Caring too much [about what others think] is comparison.  You are not working from your own true self.  (I know this is a bit of a “Duh” for some, but I didn’t realize that my sense of belonging to a staff was bundled up in this mess.)

Self-discipline is really doing “what pleases my soul” — it is not denial, not punishment, not forcing myself to be good.  My authenticity crisis…I don’t need to be good.  I need to be authentic.

Well, when I first got this — really took it on board — there was such a wave of relief and gratitude.  Like I’d been healed of cancer without the chemo.

I have had the privilege of working, creating, contributing.  I work among people who know my faults and weaknesses.  They have seen me fail and succeed.

I am grateful to serve kids and my peers.  I wrote as if I were giving my retirement speech, because I have believed for several months that I need to go somewhere else.  The environment really is toxic.

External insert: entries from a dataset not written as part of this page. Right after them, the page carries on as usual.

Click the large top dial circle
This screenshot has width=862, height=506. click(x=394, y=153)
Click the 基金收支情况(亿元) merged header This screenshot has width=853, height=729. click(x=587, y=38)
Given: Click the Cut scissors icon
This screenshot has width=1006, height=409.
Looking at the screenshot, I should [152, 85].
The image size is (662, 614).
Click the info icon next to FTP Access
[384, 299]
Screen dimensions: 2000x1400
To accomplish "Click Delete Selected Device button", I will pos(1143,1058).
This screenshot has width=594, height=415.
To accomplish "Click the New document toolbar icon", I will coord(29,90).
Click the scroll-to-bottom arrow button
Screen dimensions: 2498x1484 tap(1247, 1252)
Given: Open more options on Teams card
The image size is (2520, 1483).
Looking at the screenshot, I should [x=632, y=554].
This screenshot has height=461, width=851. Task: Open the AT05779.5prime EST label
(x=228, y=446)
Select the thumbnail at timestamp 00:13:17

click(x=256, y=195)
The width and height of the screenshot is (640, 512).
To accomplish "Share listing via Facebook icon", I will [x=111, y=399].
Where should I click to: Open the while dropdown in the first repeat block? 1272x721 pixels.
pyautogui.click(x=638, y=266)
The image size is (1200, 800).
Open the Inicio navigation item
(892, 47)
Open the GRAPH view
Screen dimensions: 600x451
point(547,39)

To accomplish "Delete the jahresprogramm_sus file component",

I really do need the vaccination.

So, in the New Year, what I’m doing first, daily, is signing off from discontentment, even if I work on the same campus until retirement.  I want to enjoy life, care for my aging mother, work in more creative ways, and continue to inspire teachers/students with my love of writing.  Perhaps even, some other position may appear if I don’t go into remission.

Ha, ha, I really like the third definition: any special privilege granting immunity

Keeping my connection to my true self, 
being the artist I am, can keep me healthy 
even in an environment polluted with unhappiness.

That’s my word.  Acquired immunity.

Happy New Year, to everyone, and especially to my teacher friends who write together.